The count eventually returned to his wife and Chloe set about living on her inheritance. Being young, rich, and without family, she quickly attracted the indolent young men who wove themselves like gilded threads through the fabric of international society. She became something of a collector, dabbling with one after another as she searched for the man who would give her the unconditional love she'd never received from her mother, the man who would make her stop feeling like an unhappy fat girl.

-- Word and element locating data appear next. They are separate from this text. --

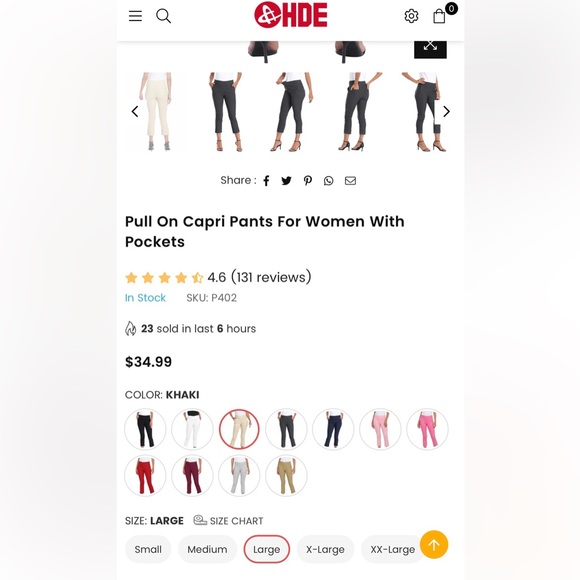Select size Small
The width and height of the screenshot is (580, 580).
[x=148, y=549]
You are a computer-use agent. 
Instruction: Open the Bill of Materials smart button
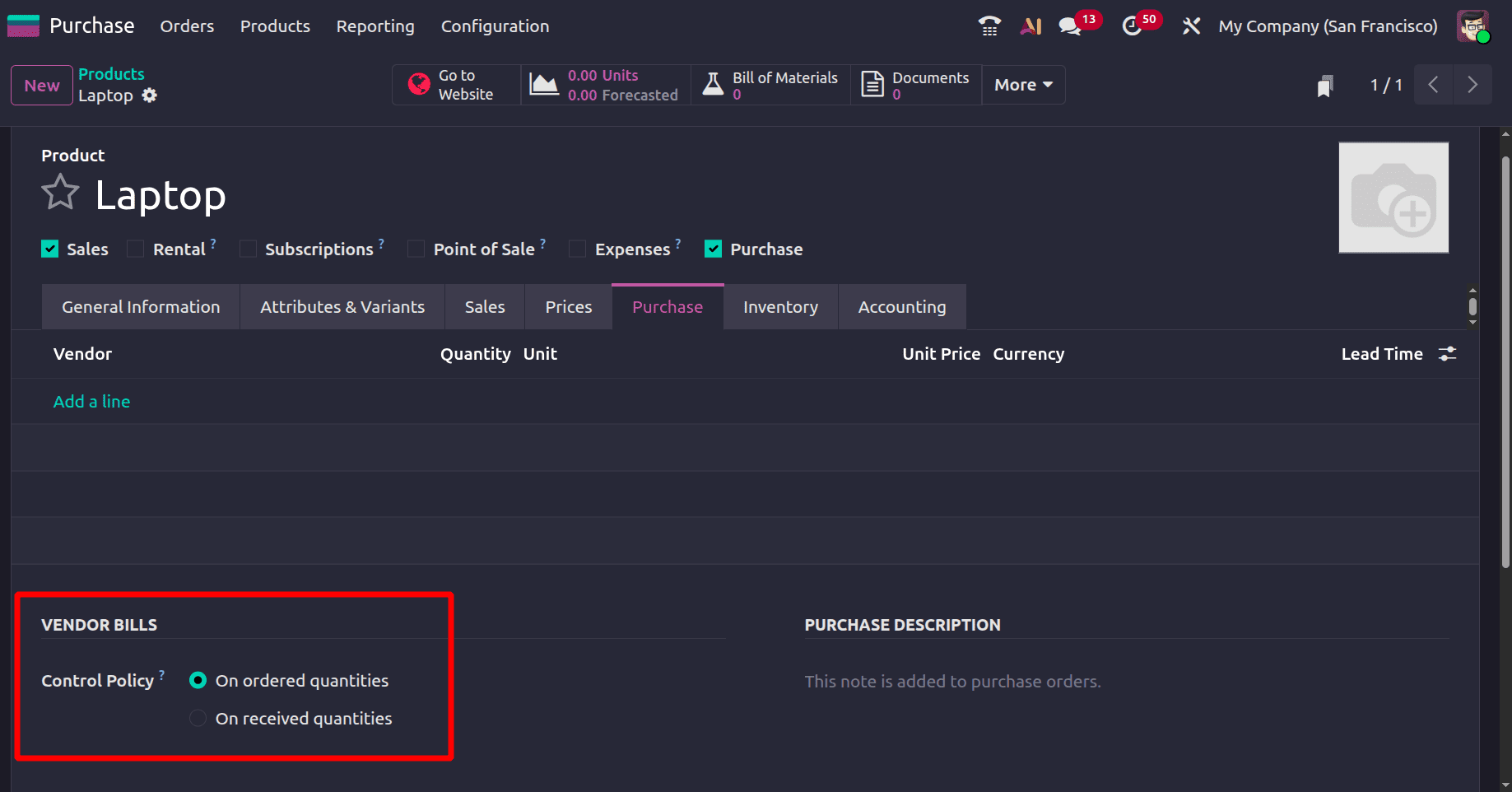pos(770,84)

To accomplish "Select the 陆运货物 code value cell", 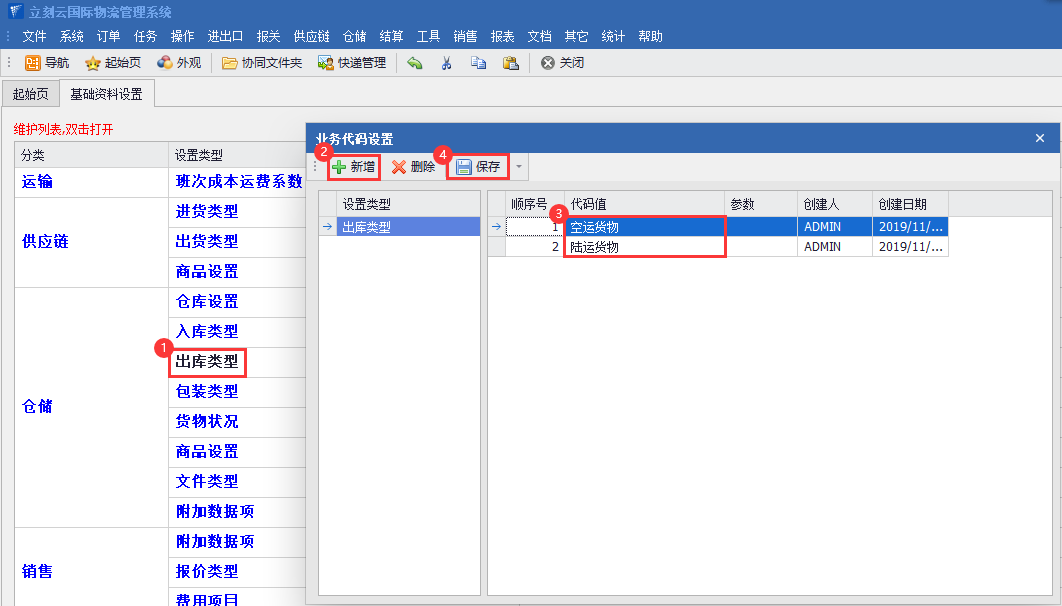I will pos(644,247).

Jonathan “Black Jack” Day entered her life on the opposite side of a roulette wheel in a Berkeley Square gambling club. Black Jack Day had received his name not from his looks but from his penchant for games of risk. At twenty-five, he had already destroyed three high-performance sports cars and a significantly larger number of women. A wickedly handsome American playboy from Chicago, he had chestnut hair that fell in an unruly lock over his forehead, a roguish mustache, and a seven-goal handicap in polo. In many ways he was no different from the other young hedonists who had become so much a part of Chloe's life; he drank gin, wore exquisitely tailored suits, and changed playgrounds with the seasons. But the other men lacked Jack Day's reckless streak, his ability to risk everything—even the fortune he had inherited in American railroads—on a single spin of the wheel.